What is needed:
Convert the lines below into a numbered list, skipping any blank lines. Do not include the pictures in your answer.

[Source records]
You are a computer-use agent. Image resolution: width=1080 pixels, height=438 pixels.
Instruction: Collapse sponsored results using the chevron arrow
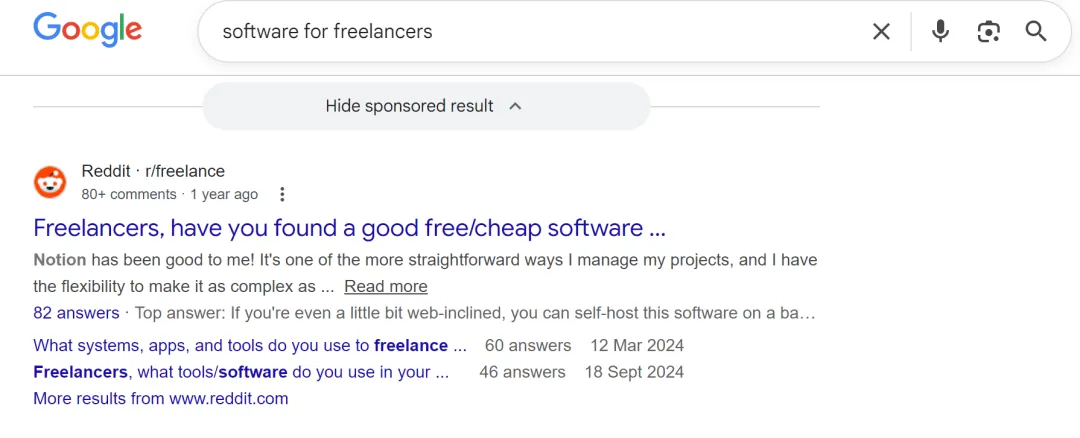(516, 106)
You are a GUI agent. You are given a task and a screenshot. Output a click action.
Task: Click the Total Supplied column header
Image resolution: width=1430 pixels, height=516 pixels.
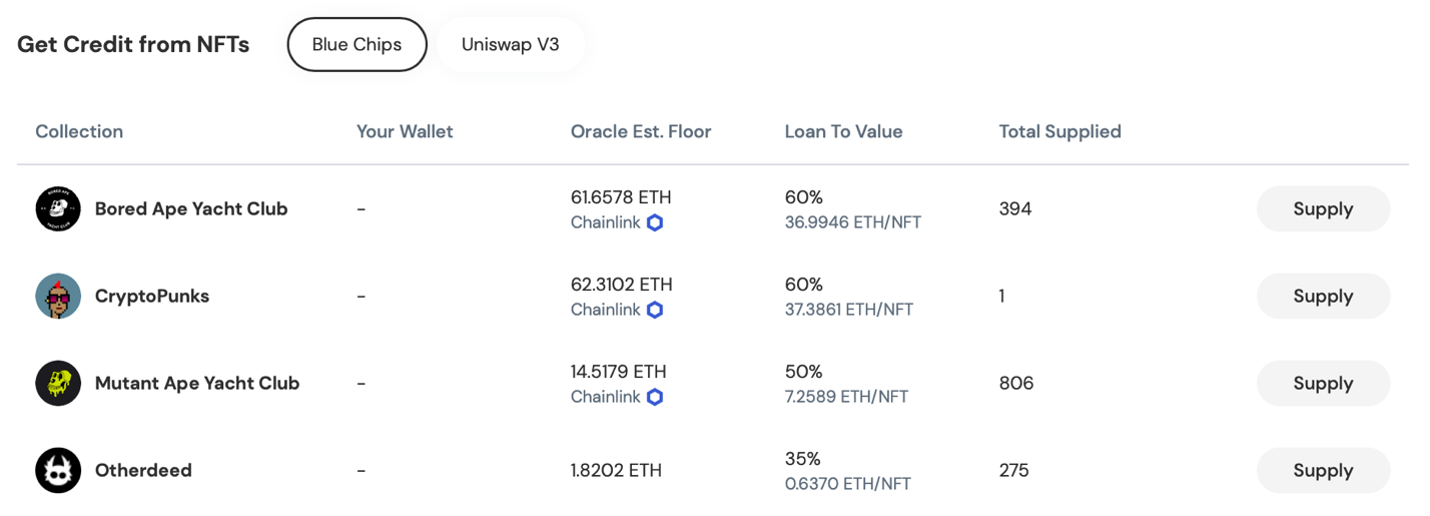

Exercise response:
1. You are a computer-use agent. Image resolution: width=1080 pixels, height=438 pixels.
2. Instruction: Collapse sponsored results using the chevron arrow
3. (516, 106)
4. You are a GUI agent. You are given a task and a screenshot. Output a click action.
5. Task: Click the Total Supplied column header
6. Image resolution: width=1430 pixels, height=516 pixels.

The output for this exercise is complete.